Subconscious social processing is invisible to most of them,  so when asked about this invisible entity, they just keep reading the question to you like it’s not there at all. That’s why I didn’t ask that many questions in school. I knew that no one could really help me with it, mostly because no one ever did.

Tips for the Student

I’ve gotten better at understanding that these assumptions exist. However, it is rather frustrating to know that most of the trouble with my learning is due to how the problems are created in the first place. It is good to be aware of other people’s learning styles, especially if you’re teaching someone or helping someone who doesn’t think the way you do. Personally, I don’t get a lot out of visuals, so someone telling me to simply look at a picture isn’t very helpful for me. I’ve now learned to tell other people this – “Actually I don’t really learn well with visuals, do you mind explaining it?” If I need clarification on something that I know is due to hidden assumptions in wording, I will say “do you mind rephrasing that? I’m just a bit literal and have trouble with abstract concepts, so I’m not sure what you mean by [repeat their words here]” so that they know not to simply repeat what they said.
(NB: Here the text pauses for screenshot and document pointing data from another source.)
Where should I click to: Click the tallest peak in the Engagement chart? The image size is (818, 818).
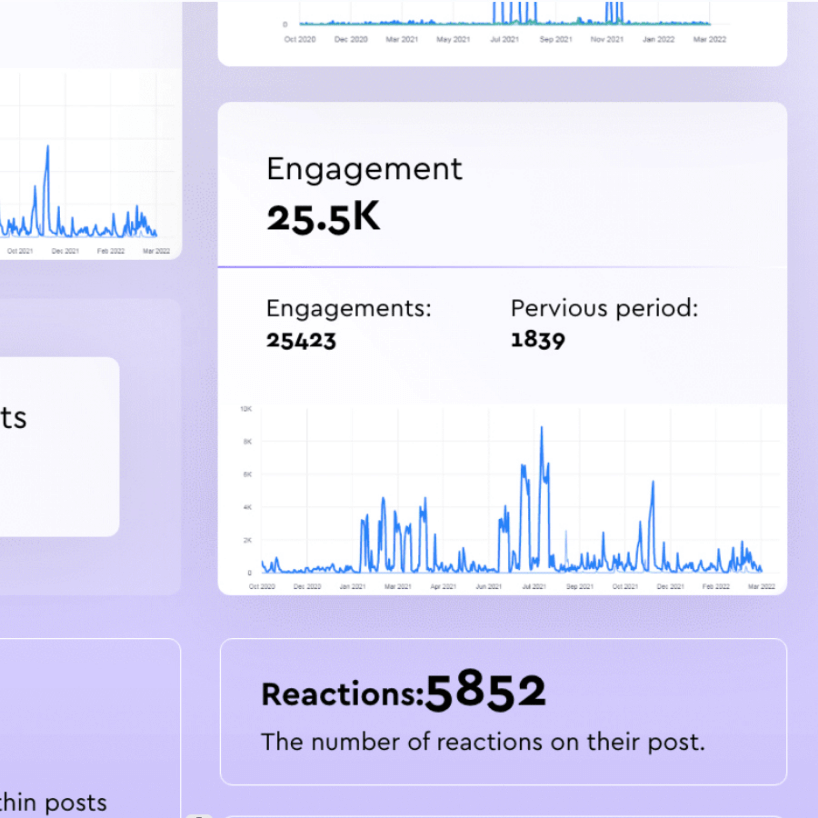coord(542,429)
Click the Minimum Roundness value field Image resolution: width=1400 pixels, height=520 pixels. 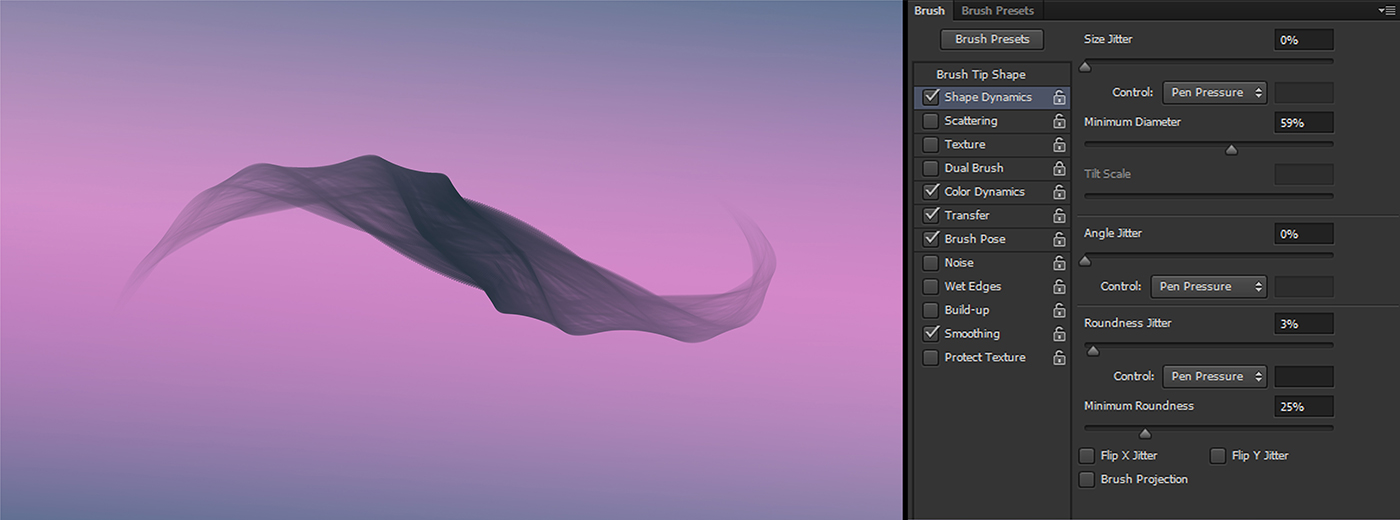[x=1303, y=407]
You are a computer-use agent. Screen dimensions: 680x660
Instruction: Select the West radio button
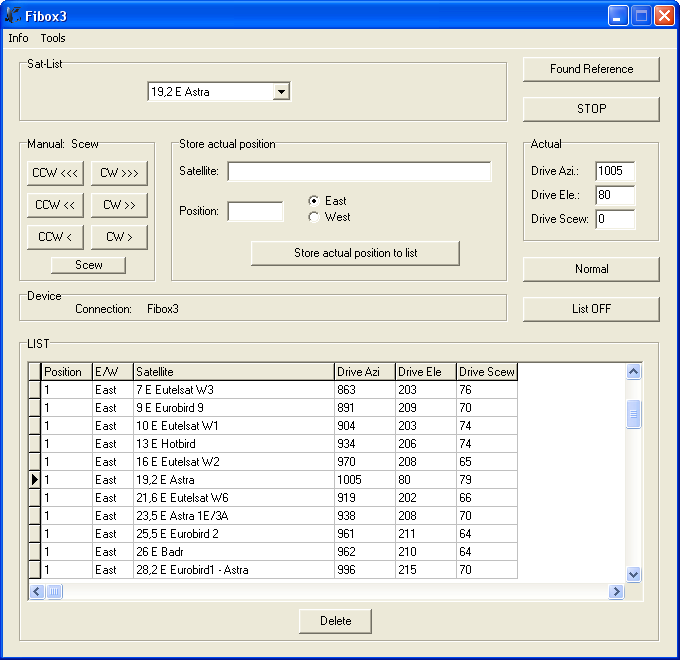click(x=314, y=217)
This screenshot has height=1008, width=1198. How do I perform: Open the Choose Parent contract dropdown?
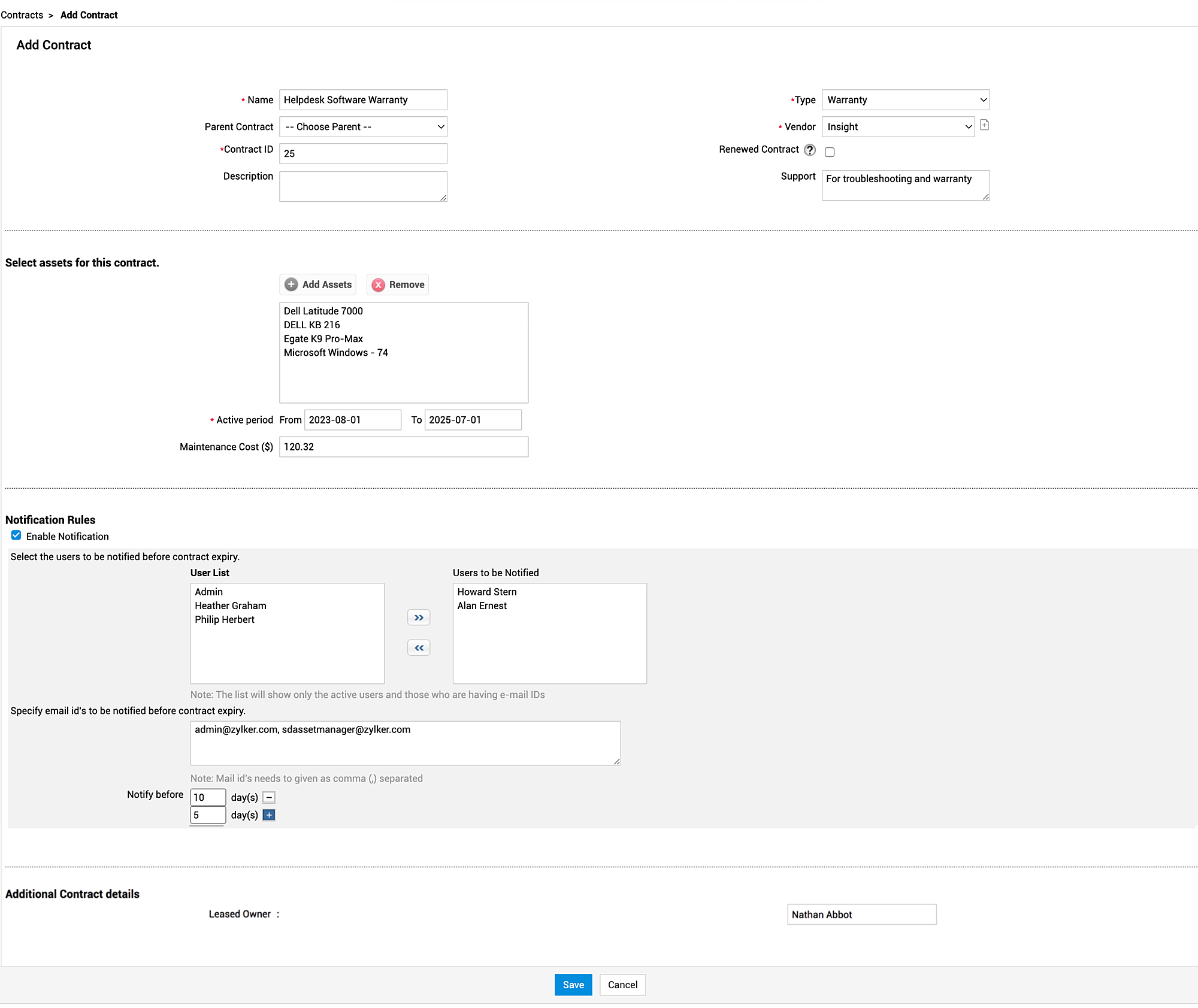363,127
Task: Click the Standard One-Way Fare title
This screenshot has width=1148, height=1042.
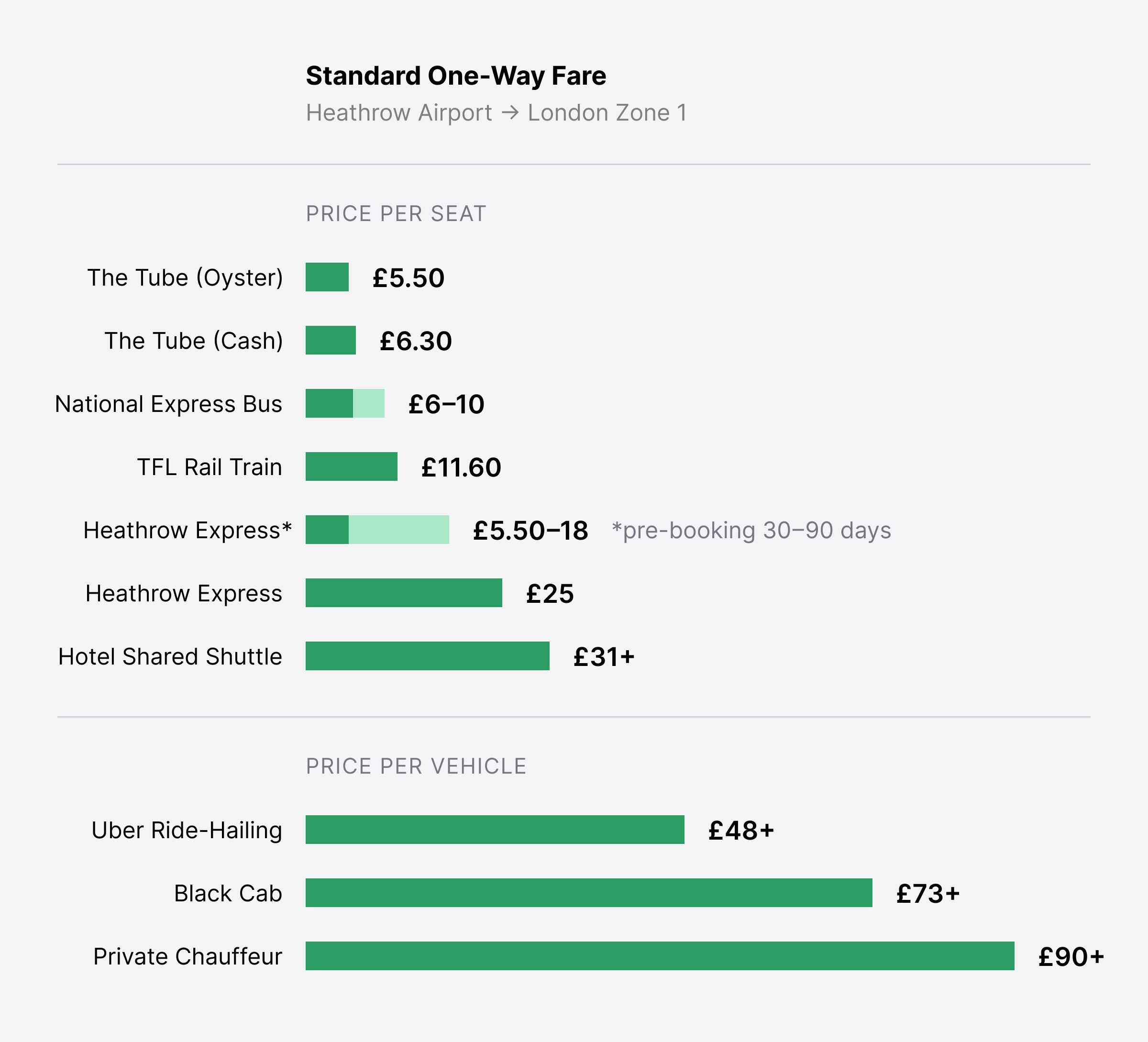Action: [456, 76]
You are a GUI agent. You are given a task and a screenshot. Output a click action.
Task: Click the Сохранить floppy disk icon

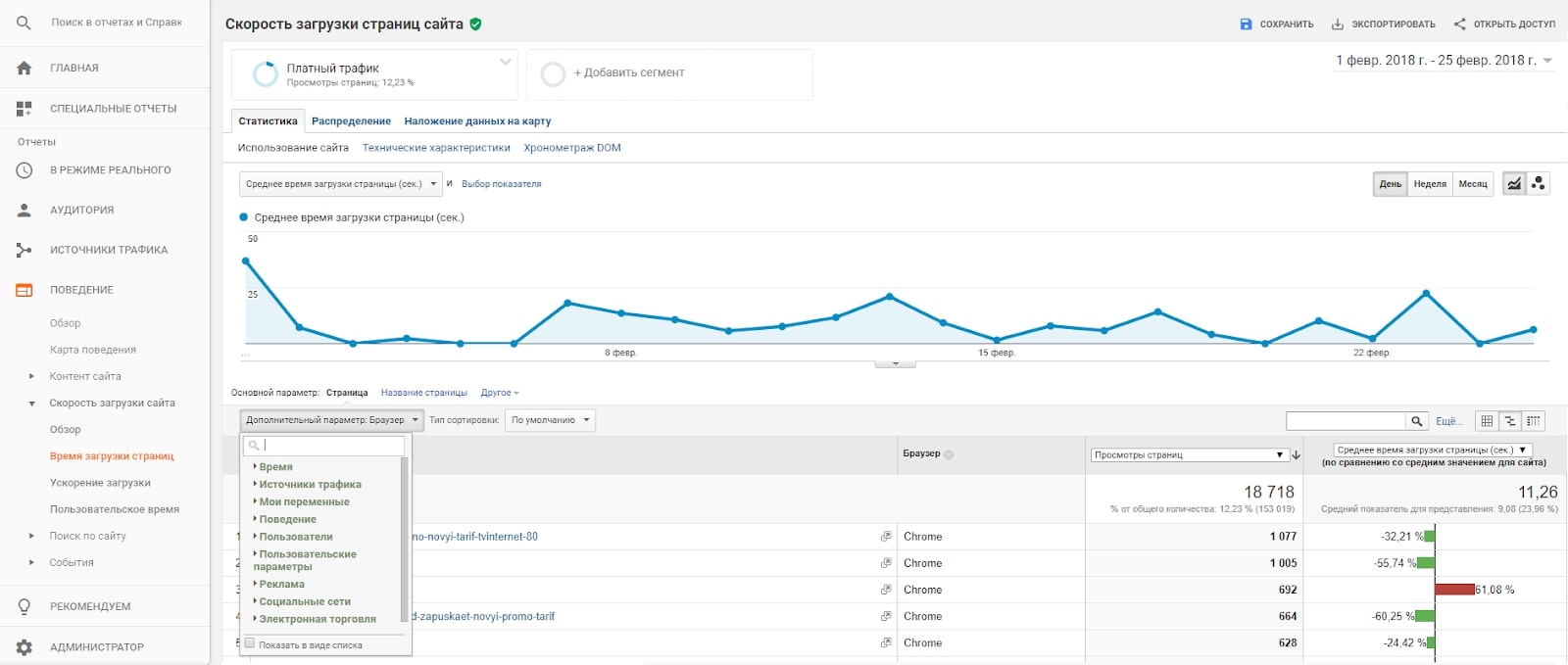pyautogui.click(x=1246, y=24)
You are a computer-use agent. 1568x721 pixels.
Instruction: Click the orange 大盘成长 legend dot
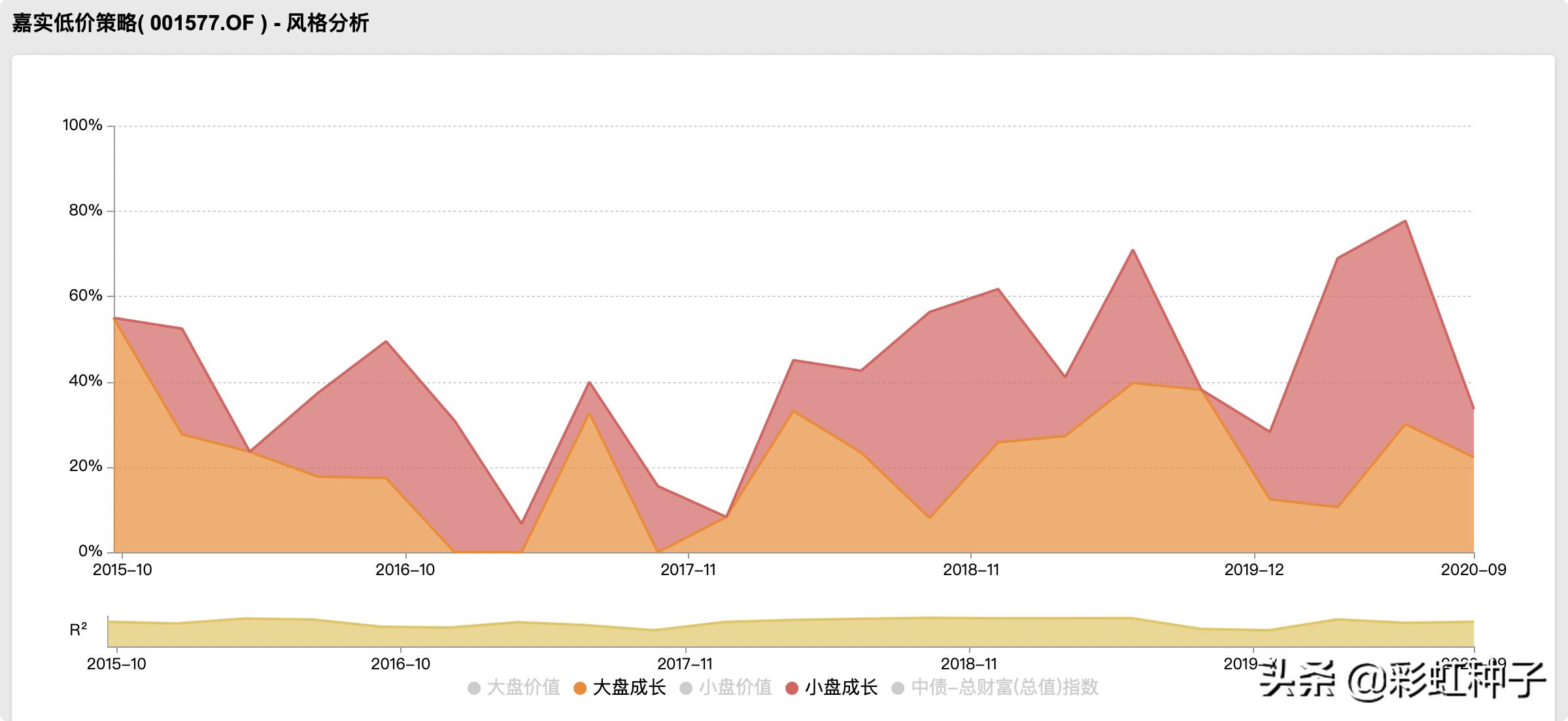[579, 688]
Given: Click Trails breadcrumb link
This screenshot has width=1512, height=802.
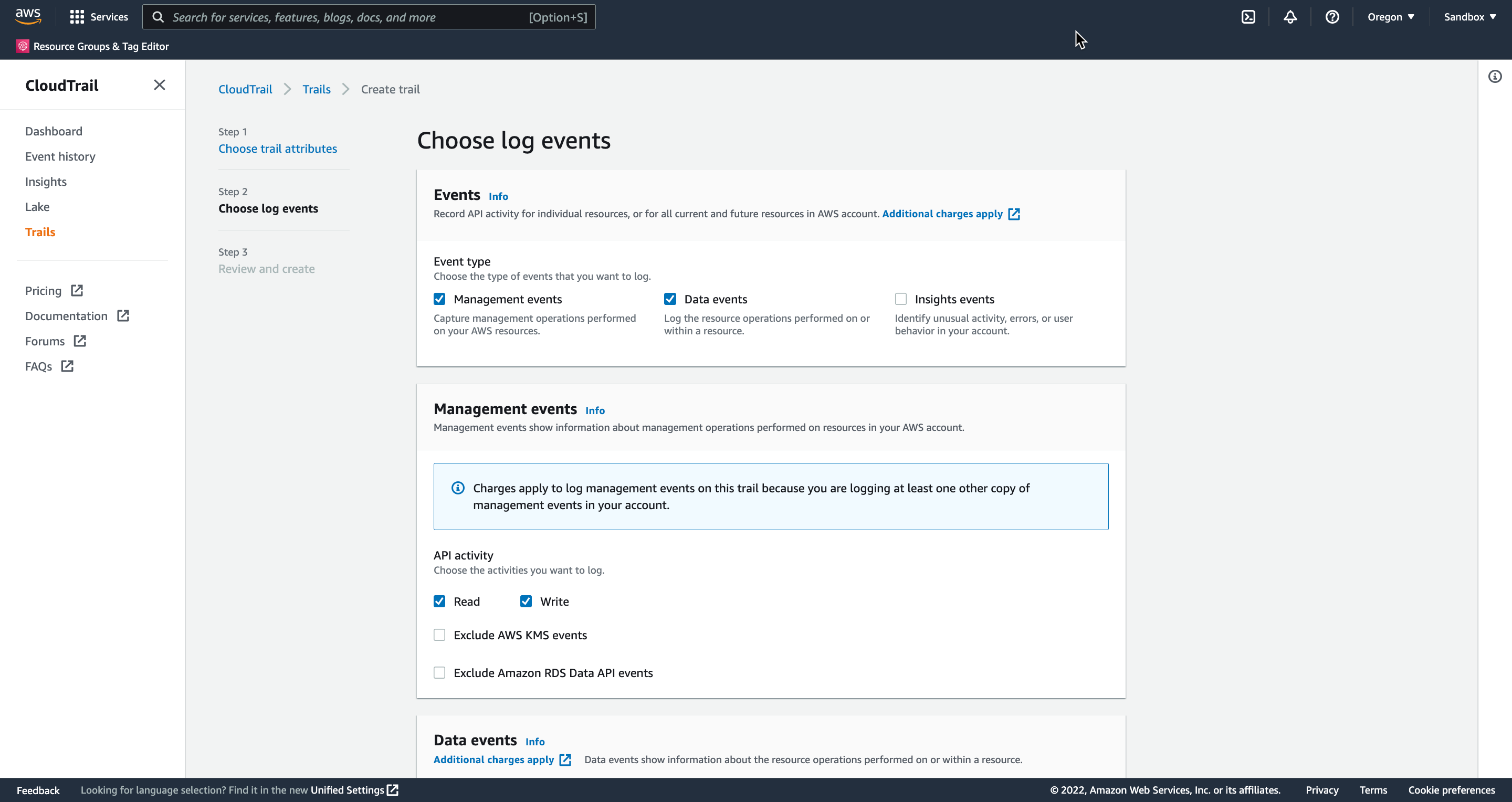Looking at the screenshot, I should [x=316, y=89].
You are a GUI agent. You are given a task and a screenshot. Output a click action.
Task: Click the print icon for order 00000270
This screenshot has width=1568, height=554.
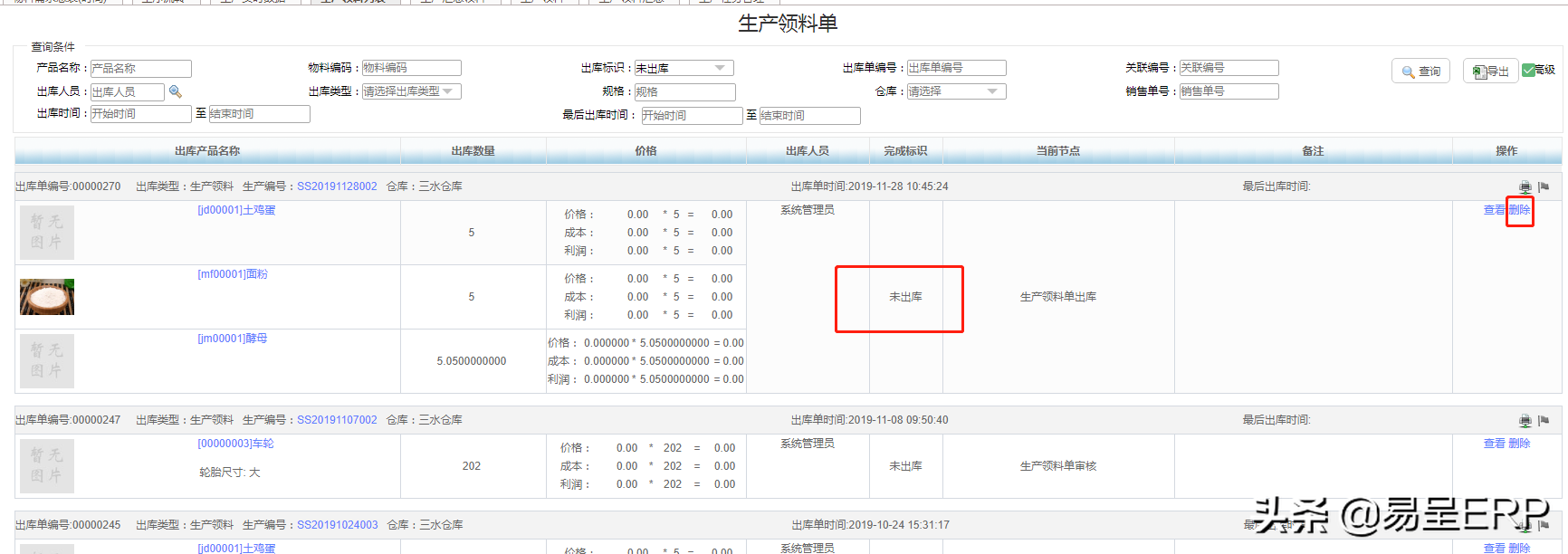(x=1525, y=187)
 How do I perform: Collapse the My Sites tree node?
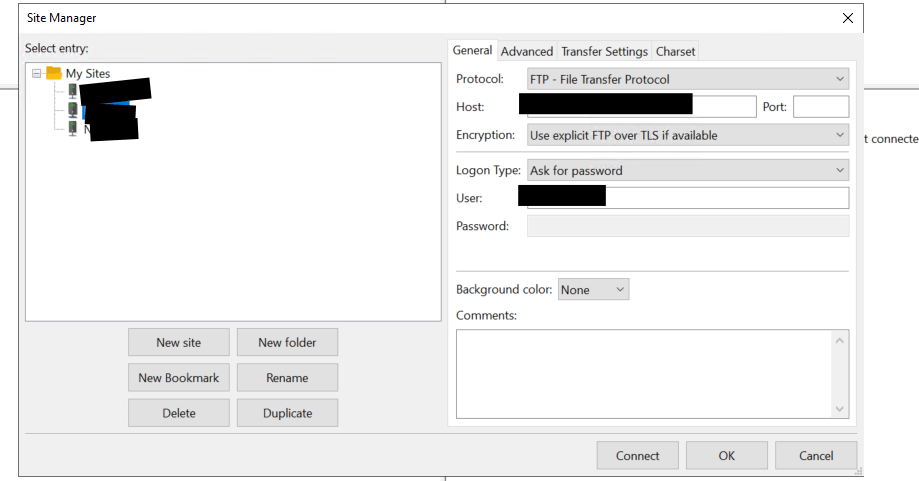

Hopefully, in the future this kind of learning style will be taken into account, and these assumptions will explicitly taught when needed. Also, it’s important to remember that many things that seem easy to neurotypical people are quite hard for us because they may rely heavily on social norms or unspoken rules. I may have had an easier time with particularly hard problems because they were more explicitly laid out for the student, compared to very simple problems. Being literal doesn’t mean that you are less capable of learning or getting good grades compared to other people. It’s simply important to be aware of, as not knowing about this can often wear on one’s self-esteem in school, as teachers are confused as to why you are so frustrated by “easy” problems but can do “hard” problems just fine. If you’re around supportive people, it’s good to ask clarifying questions even though you may feel like you should know that information – often clarification is helpful for other people anyway, who wouldn’t necessarily think to ask about it.

Ironically, I don’t think this blog post is very concise or clear, but I’m going to post it anyway. Doesn’t have to be perfect.